-- Input records follows --

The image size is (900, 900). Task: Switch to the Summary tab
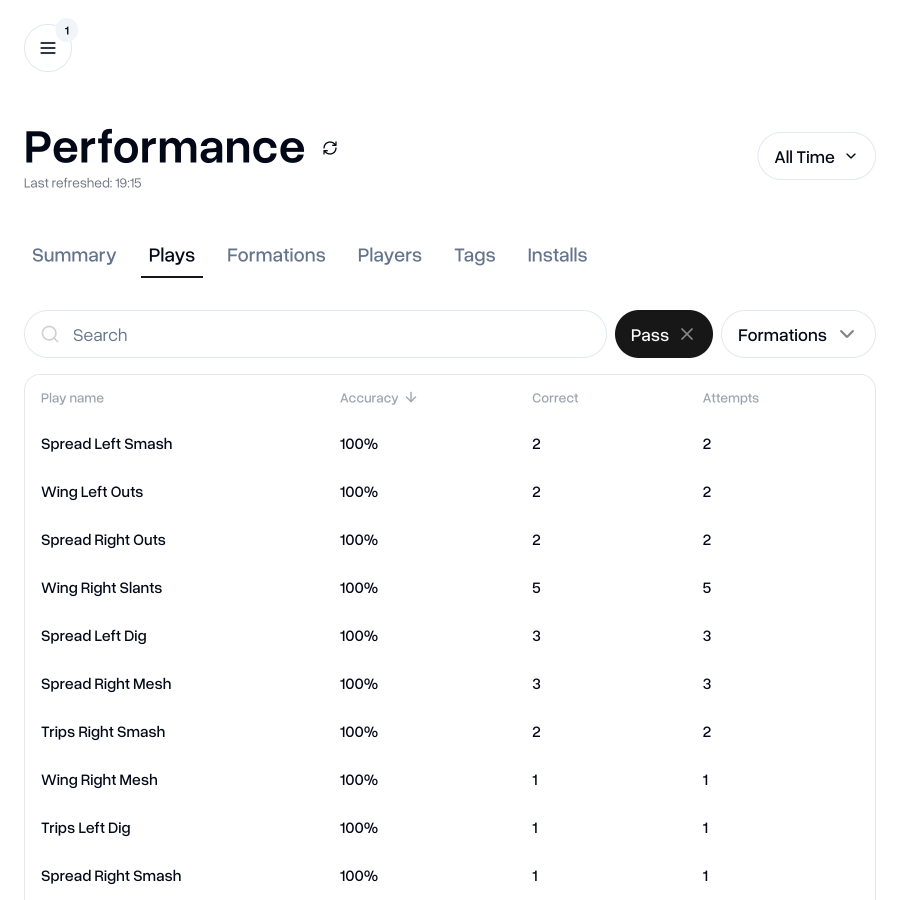click(x=74, y=255)
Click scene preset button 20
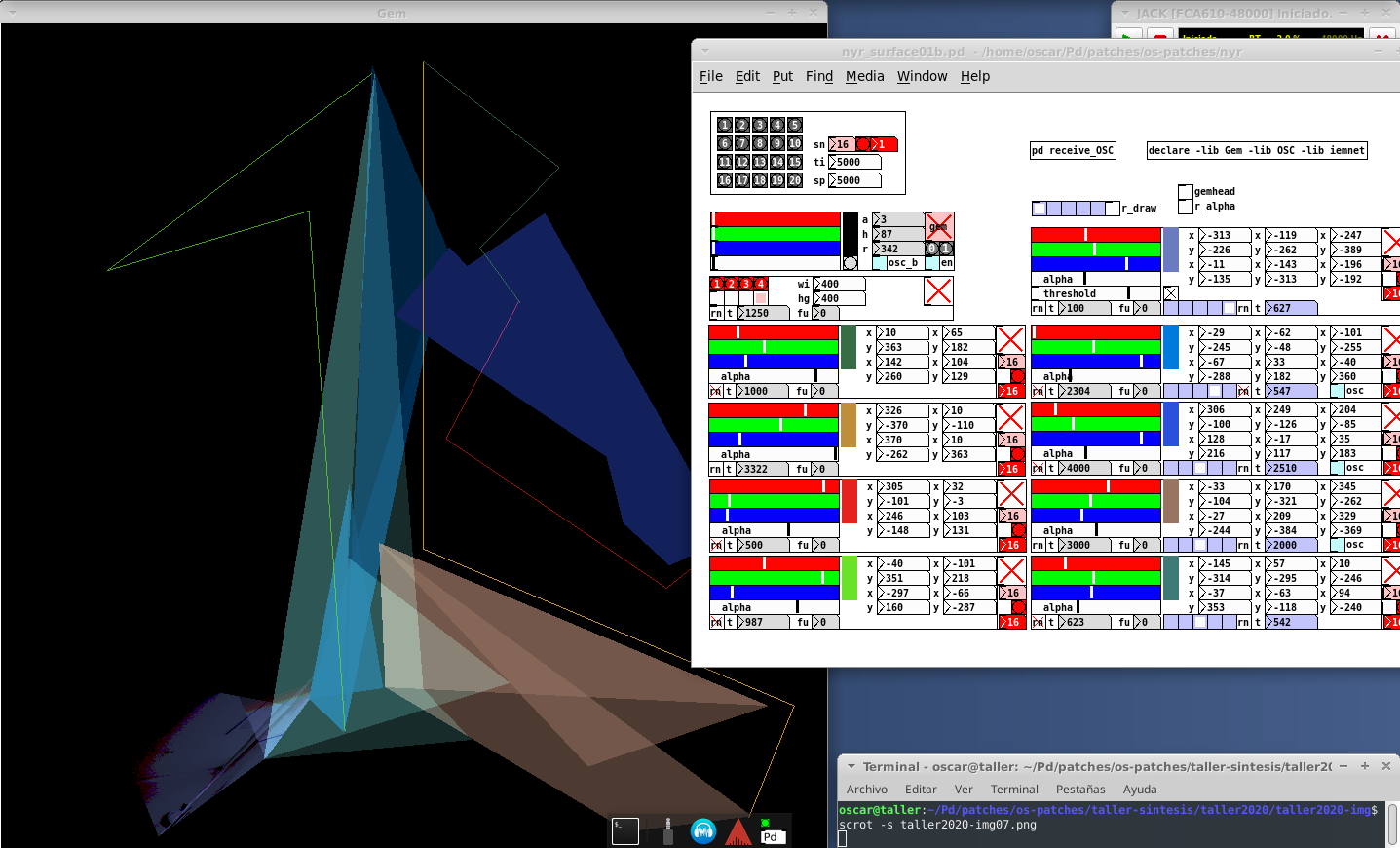 (795, 180)
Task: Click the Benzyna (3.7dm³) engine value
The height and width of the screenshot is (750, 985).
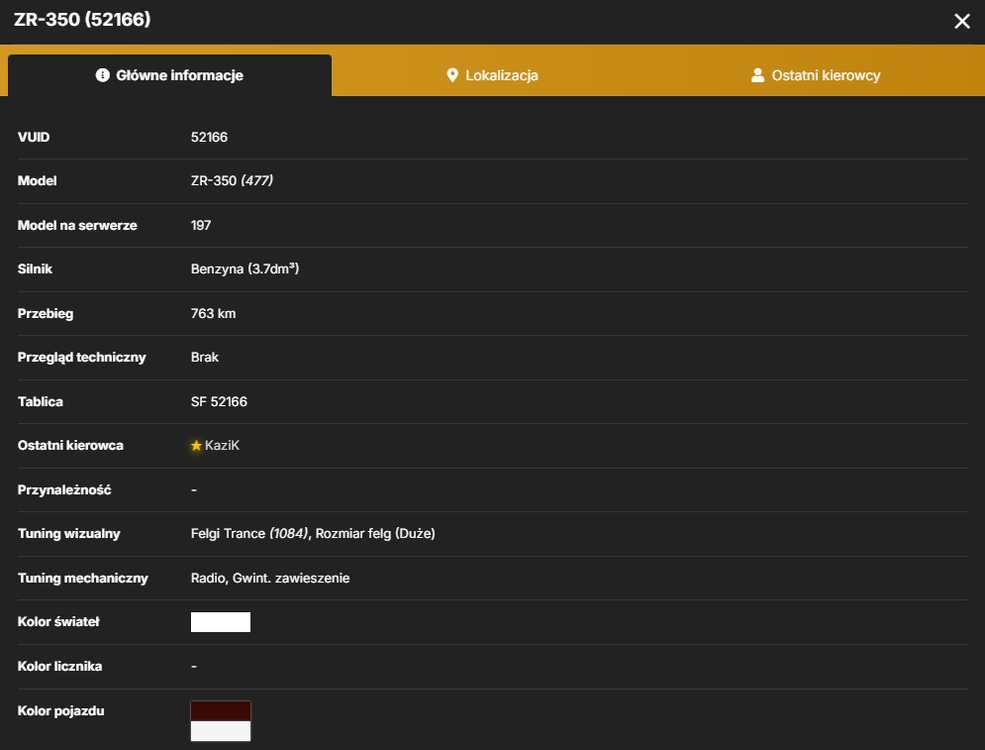Action: (x=245, y=269)
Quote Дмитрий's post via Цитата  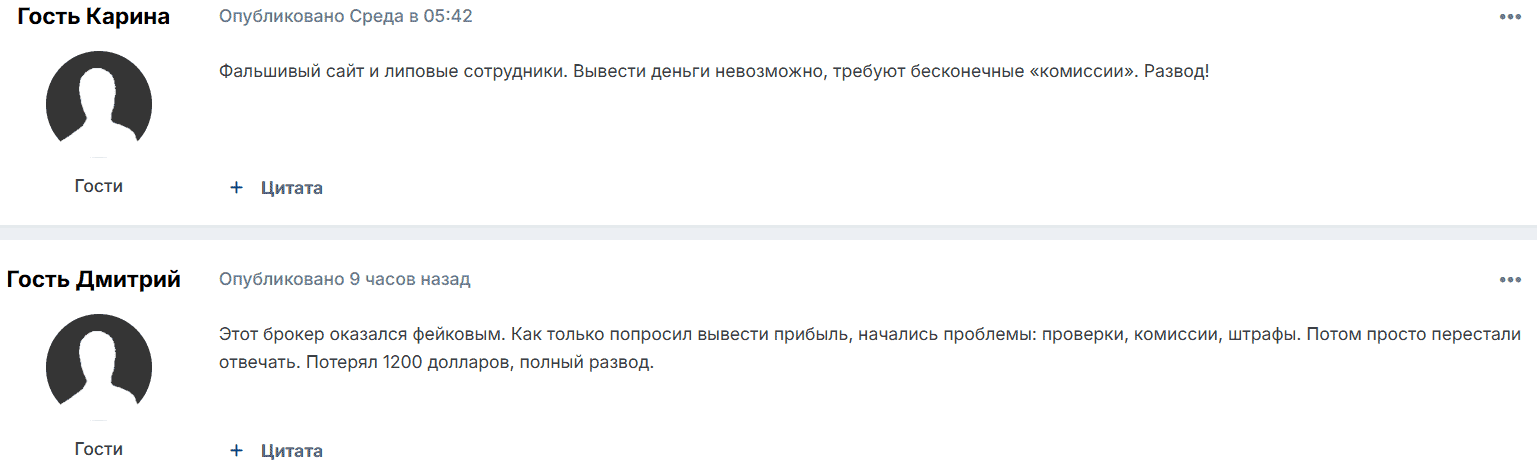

-- Input records concluded --

▶ _What to produce_
If an entry above contains a picture, leave that picture out and copy everything else exactly.

▶ _Solution below_
The image size is (900, 900). Task: Switch to the Summary tab
click(x=74, y=255)
Click scene preset button 20
 (795, 180)
Task: Click the Benzyna (3.7dm³) engine value
The height and width of the screenshot is (750, 985).
Action: (x=245, y=269)
Quote Дмитрий's post via Цитата  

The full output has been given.